Problemi risolvibili, ma che non furono accettati dalla clientela Landini, abituata a macchine di provata affidabilità e pressoché esenti da avarie, e che limitarono non poco le vendite nonostante la possibilità offerta dalla Casa di scegliere fra due diverse trasmissioni. Un grosso volano, una frizione meccanica e un lungo albero di trasmissione trasmettevano infatti la coppia motrice a un cambio a cinque marce avanti più una retro che di serie proponeva una velocità minima di poco superiore ai due chilometri/Ora e una massima di quasi 15.
In opzione una trasmissione “veloce”
prestazioni che potevano rispettivamente passare a tre chilometri/ora e mezzo e a 22 chilometri/ora optando per la trasmissione opzionale denominata “Veloce”. In ogni caso il cambio era comandato da una sola leva e di serie erano previsti il blocco del differenziale posteriore e i due pedali freno separati e collegati alla leva a mano. I riduttori erano in cascata e potevano essere ruotati verso l’alto per abbassare il veicolo così da adattarlo ai vigneti e ai frutteti previa modifica dell’assale anteriore. Quest’ultimo era comandato da un volante sufficiente demoltiplicato e quindi leggero che abbinato a un raggio di sterzo di soli tre metri rendeva il trattore agile e facile da manovrare.
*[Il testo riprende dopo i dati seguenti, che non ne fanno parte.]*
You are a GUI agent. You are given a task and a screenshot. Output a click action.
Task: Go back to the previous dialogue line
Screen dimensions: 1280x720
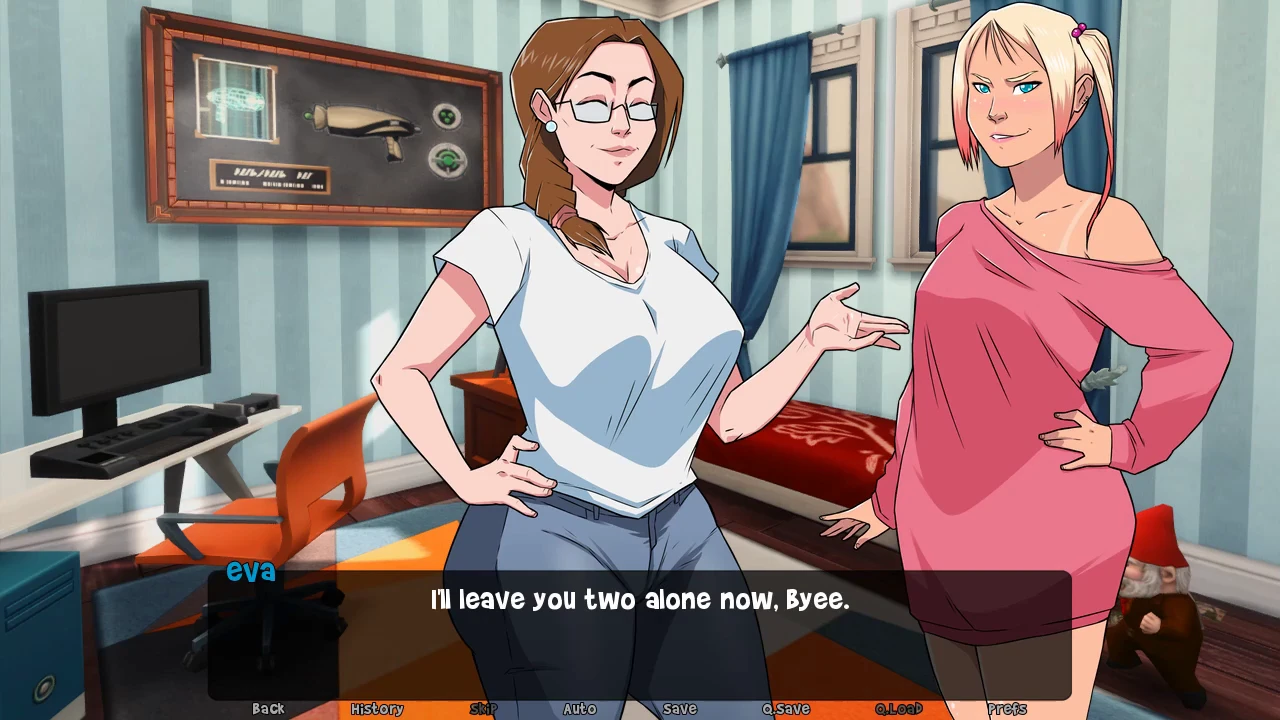268,709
La presa di forza indipendente dalla trasmissione operava a 540 giri al minuto ed era offerta di serie anche la sincronizzata cambio per i rimorchi autotraenti. Standard anche la presa di forza anteriore fissata alla puleggia con velocità da 500 a mille e 300 giri in funzione del regime motore e la barra di traino posteriore regolabile in altezza, mentre era a richiesta il sollevatore alza/abbassa. Essenziale ma comodo il posto guida, con il sedile ammortizzato regolabile e due piccole pedane per l’appoggio dei piedi.
La strumentazione si limitava al manometro della pressione dell’olio e al termometro della temperatura dell’acqua racchiusi in un unico elemento mentre risultava curato, almeno per l’epoca, l’impianto di illuminazione da lavoro, costituito da proiettori anteriori di buona potenza e da un faro posteriore per illuminare gli attrezzi.
Gli eredi di “Landinetta”
Nonostante le indubbie qualità e le innovazioni proposte, in primis il motore sovralimentato, “Landinetta” godette di un successo di vendita discreto ma non eclatante. Vennero infatti prodotti solo mille e 400 trattori circa ma ebbero il merito di dare vita al primo cingolato Landini, in sigla “C 25”.
Era dotato dello stesso motore ma con cilindrata portata a mille e 350 centimetri cubi grazie all’aumento dell’alesaggio da 110 a 115 millimetri che diede luogo a una potenza a 25 cavalli. Nel 1958 “Landinetta” fu poi sostituita dal modello “R 25”, equipaggiato con lo stesso motore da 25 cavalli del cingolato e con una trasmissione a dodici marce realizzate mediante l’installazione di un riduttore supplementare. Nel 1958 fu presentato anche “Dt 25”, primo trattore a doppia trazione della Casa che assieme agli altri modelli avviò un periodo di profondo rinnovamento dell’offerta Landini, ormai vicina al completo abbandono dei testacalda.
Tale iter si realizzò poi con la decisione di equipaggiare i nuovi trattori con motori Perkins, mezi che esordirono nel 1959 con “R 50”, un ruotato da 50 cavalli che fu seguito da lì a poco dal cingolato” C 35”. Il binomio Landini-Perkins ridiede smalto al marchio di Fabbrico, avviando un nuovo capitolo della sua storia che continua ancora ai giorni nostri.